People often ask the question, “who is Cain’s wife?” A proper response to this question is to ask back “who was Seth’s wife?” The answer to both questions is relatively the same, they married their sisters. People often ask this question because they don’t actually know what the bible says about incest. The modern-day definition of incest is based on ideas about breeding offspring from parents that are genetically close, but in the ancient world siblings, half-siblings and cousins married all the time. How else would there be “royal bloodlines” in various cultures?
The Bible doesn’t limit incest to sex with blood relatives, in fact, a man is in sin if a man has sex with his non-blood-related stepmother (father’s wife or even ex-wife), because she is his father’s wife or ex-wife (Gen 35:22 & Gen 49:4, Lev 18:8, Lev 20:11, Deut 22:30, & 1 Cor 5:1). This indicates that those rules about incest are not explicitly about genetics but about relationships. In the Genesis era, it only would have been a sin to have a vertical sexual relationship (parents/grandparents having sex with their children/grandchildren). For example, Lot’s daughters get him drunk and have sex with him after escaping Sodom to the wilderness, because they are afraid they are not going to find husbands. However, horizontal relationships (siblings, half-siblings, and cousins), and diagonal relationships (aunts/nieces and uncles/nephews) are not explicitly labeled as sin and are done themselves by the pre-Moses patriarchs. Abraham and Sarah are half-siblings with the same father (Gen 20:12), Abraham’s brother, Nahor marries his other brother Haran’s daughter Milcah, making them uncle and niece (Gen 11:29), and Moses’ own parents (Amram and Jochebed) are nephew and aunt (Ex 6:20). Although Leviticus doesn’t ban niece-to-uncle marriages so Nahor isn’t a conflict with the Mosiac Law.
We don’t see tight restrictions on these things in the bible until the time of Moses. These are God’s terms and conditions for the Sinaitic covenant mediated by Moses. The Sinaitic covenant is primarily for the nation of Israel, though it does include moral laws that were sin to break before Moses like murder, adultery, and others, which apply to all nations. In Leviticus is where we see more marriage restrictions on both blood and non-blood relatives like siblings & half-siblings (Lev 18:9, Lev 20:17), step-siblings (Lev 18:11), and aunts (Lev 18:12-13, Lev 20:19).
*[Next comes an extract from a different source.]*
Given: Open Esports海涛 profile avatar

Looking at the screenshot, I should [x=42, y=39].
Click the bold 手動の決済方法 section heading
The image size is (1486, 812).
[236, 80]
Uncles to niece and cousin relations are allowed however aunt to nephew relations are off-limits even though they should categorically be the same. This could be because of the male/female hierarchy as well as the limits on polygamous marriages to women that are related to each other. A grandfather giving his daughter away to his grandson would be improper because it is crossing genealogy lines. Males give away female relatives in marriage when their fathers are deceased, so it would be improper for a man to give his sister away in marriage to his son. For example, Ishmael had been dead for 14 years when Esau married his daughter Mahalath in Gen 28:8-9, so she was given away by Nebaioth the firstborn son of Ishmael who is mentioned in verse 9. Marrying an aunt on the mother’s side may be more about their sisterly relationship being disrupted by them becoming a mother and daughter-in-law wife pair, even though they are sisters. This could be connected to the ban on polygamous marriages to sister pairs and mother-daughter pairs. Essentially the rule was that women could marry men in the same or a higher generation, but not lower, and men could marry women in the same or lower generation but not higher. Moses’ own parents violate these laws, because his mother is his father’s aunt, yet it doesn’t count against them because it was not given yet. These are just some of the most obvious verses about sex with relatives. These sex practices along with others were even banned in some other world cultures as well (1 Cor 5:1). God warns the Israelites that the Canaanites are doing these things, and he doesn’t want them to copy these same habits when they get to the land.